“Naming and Shaming” is what’s at risk in Obama’s newly thought up international climate change agreement, though despite the cleverly rhyming consequence, this voluntary pledge has about as much political gravity as a soggy carrot.
Unfortunately, this is the state of current environmental legislation. Even with the appraised Copenhagen Accord committed to signature by the U.S., Canada, and a slew of other global powers in 2009, Canada remains nowhere near close to cutting the agreed 17% of 2005 carbon emissions by 2020 while the U.S. is set to meet it’s target. An opinion survey released by a think tank earlier this year highlighted that 77% of Canadians are concerned about climate change and 84% want Ottawa to show international leadership. Yet, Stephen Harper continues to grossly exploit the Alberta oil sands while the U.S. transitions away from coal and toward cleaner-burning natural gas, as well as wind, hydro, and solar power. But is a, “Not cool, dude. Really not cool.” courtesy of Obama enough to pivot Canada’s environmental downward trajectory? Some U.S. climate activists have voiced disappointment in the new plan, fairly claiming, “A global agreement based on embarrassment or political expediency seems much riskier than one based on science and legally binding language.”
It’s nice that some people still think even a legally binding environmental treaty would have an affect on a country’s carbon emissions, but know what? I’m in a good mood today. Let’s humour this idea for moment.
So why is Obama presenting this this weightless political pledge as apposed to hammering out a magical, international environmental treaty? By doing so, he hopes to sidestep the congress and senate he knows would never ratify such an agreement. Obama can expect criticism from Republican law makers who have previously accused him of abusing his executive authority by pushing through congressional approval on major policies. One certain Alaskan reality TV personality even went as far to call for his impeachment. While Obama’s bypassing of his country’s legal bodies can be viewed as undemocratic, can you really blame the guy, though? In 2007, Republican senators blocked ratification of a United Nations treaty on equal rights for the disabled, making me believe the party is just made up of Emperor Palpatine, The Joker, Nurse Ratchet, and the shark from Jaws.

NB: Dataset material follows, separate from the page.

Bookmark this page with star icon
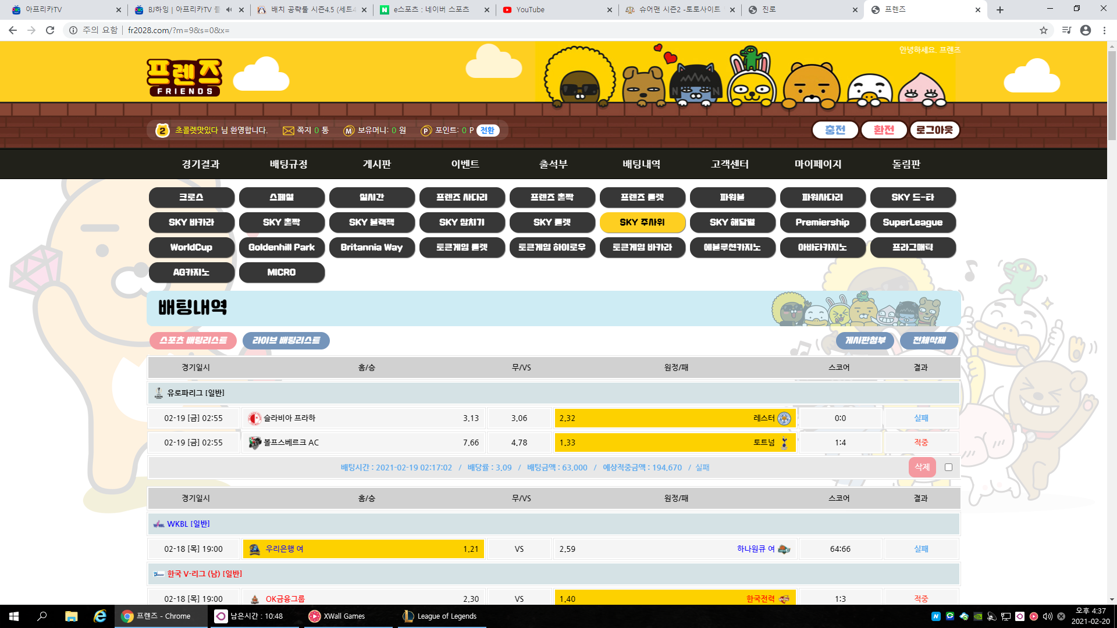Screen dimensions: 1117x628 [1044, 30]
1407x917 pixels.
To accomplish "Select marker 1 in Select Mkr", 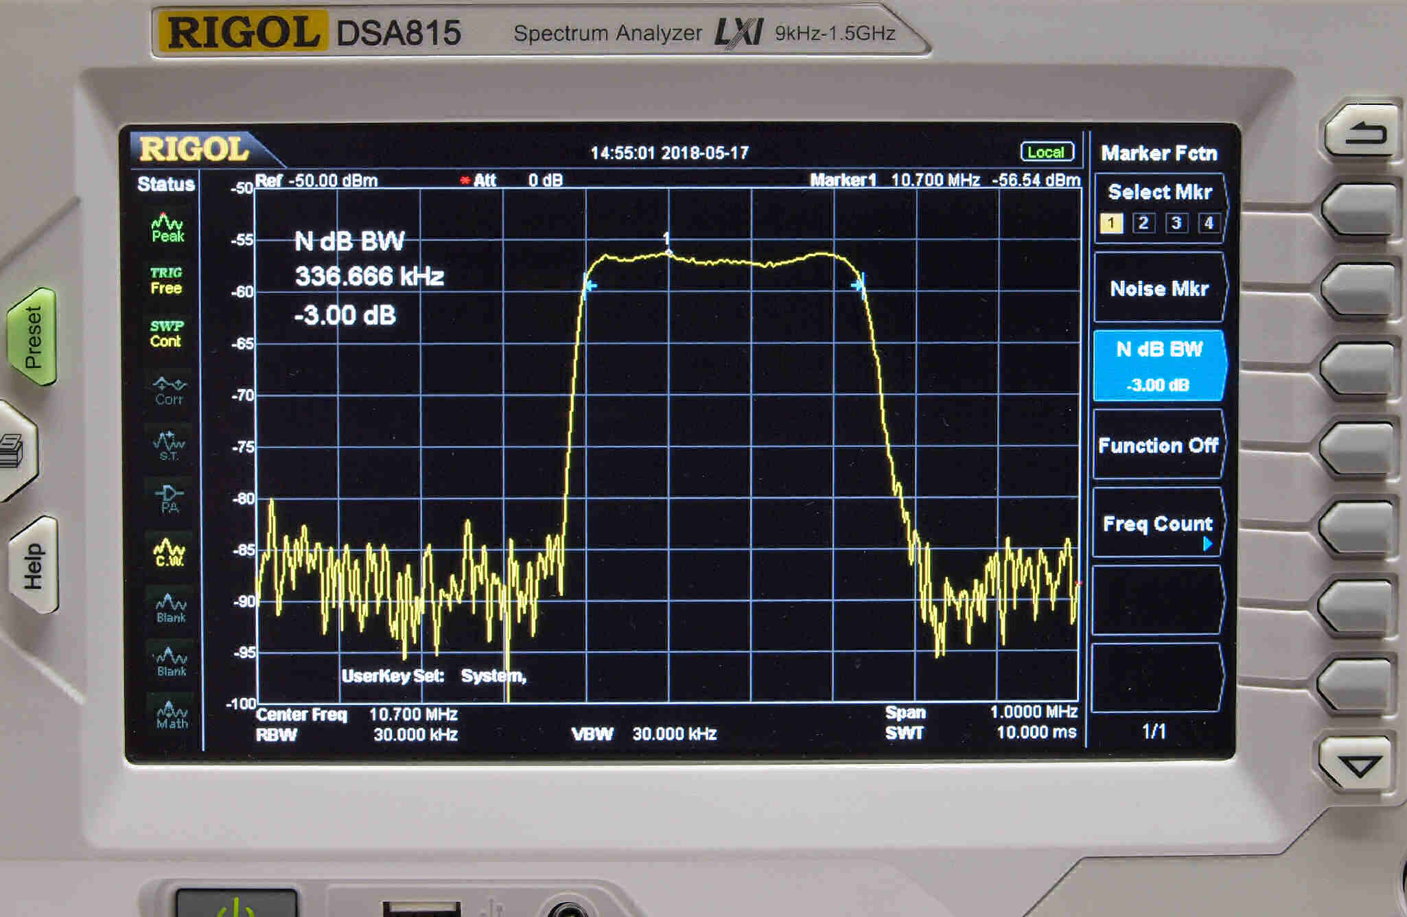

This Obama’s thought-up political agreement would oblige countries to enact domestic climate change policies based on a voluntarily pledged level of emission cuts, as well as requiring countries to channel money to poorer countries to help them adapt for climate change. If countries do not meet their pledge, they might then be legally obligate to report their progress to meetings held to identify said failing countries. Of course, this agreement is about as legally binding as the iTunes Terms and Services agreement. The fine print of the agreement likely reads. “Like, we can’t force you to show up, or anything, but it would be a real pain-in-the-ass if you didn’t, you know what I mean?”
David Biette, director of the Canada Institute at Washington’s Woodrow Wilson International Center, says, “Coming in the context of the continuing and oversized war over the Keystone XL pipeline, this new Obama climate plan looks tricky for Canada. Whether we have the (emission reduction) targets is irrelevant. The fact is U.S. emissions have gone down for a variety of reasons and it looks like Canada’s emissions will go up. Canada is already at an inflection point on energy, but there just aren’t enough details yet to know how this plan is going to affect it.”
The announcement of this treaty does come dangerously close to our upcoming federal election where Harper seeks another chance in office. He will either have to renege on the Copenhagen accord or find a way to adjust his climate change agenda to win over the environmentally concerned 77% of Canadians while staying off of Obama’s wall of shame. Unfortunately for harper, after ten years in office it’s going to be pretty hard to turn his image around, unlike Justin Trudeau who just had to get a new hair cut, though it looks so god damn good no matter how it’s styled.